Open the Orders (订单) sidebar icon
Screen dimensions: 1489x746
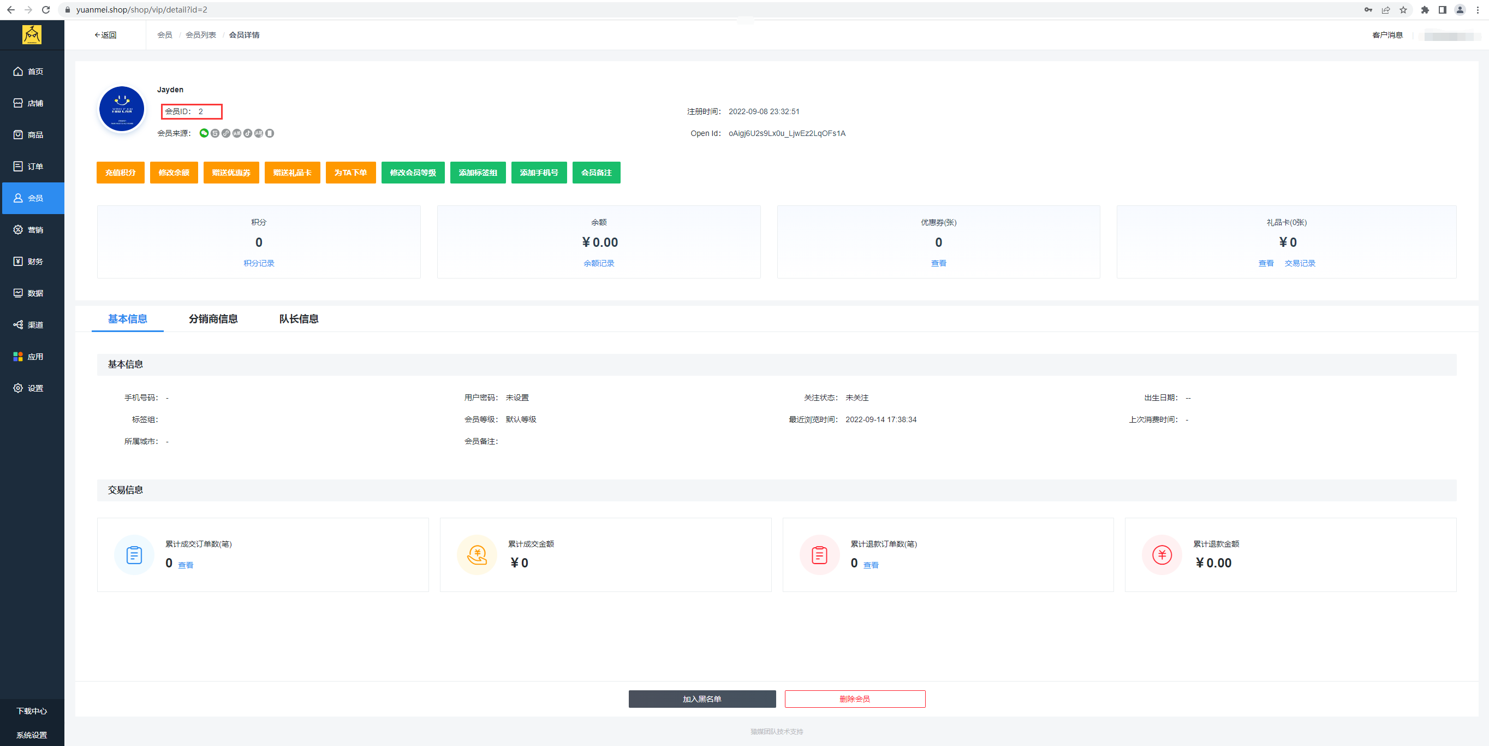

--

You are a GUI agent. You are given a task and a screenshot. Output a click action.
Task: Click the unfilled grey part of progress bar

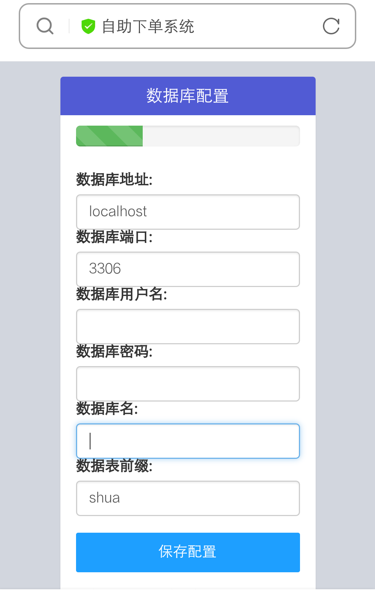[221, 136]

■ **Written instruction**
Transcribe the listing verbatim from the line containing "Open the Orders (订单) sidebar icon" up to and including the line containing "Screen dimensions: 1489x746".

■ **Answer for this exercise**
Open the Orders (订单) sidebar icon
Screen dimensions: 1489x746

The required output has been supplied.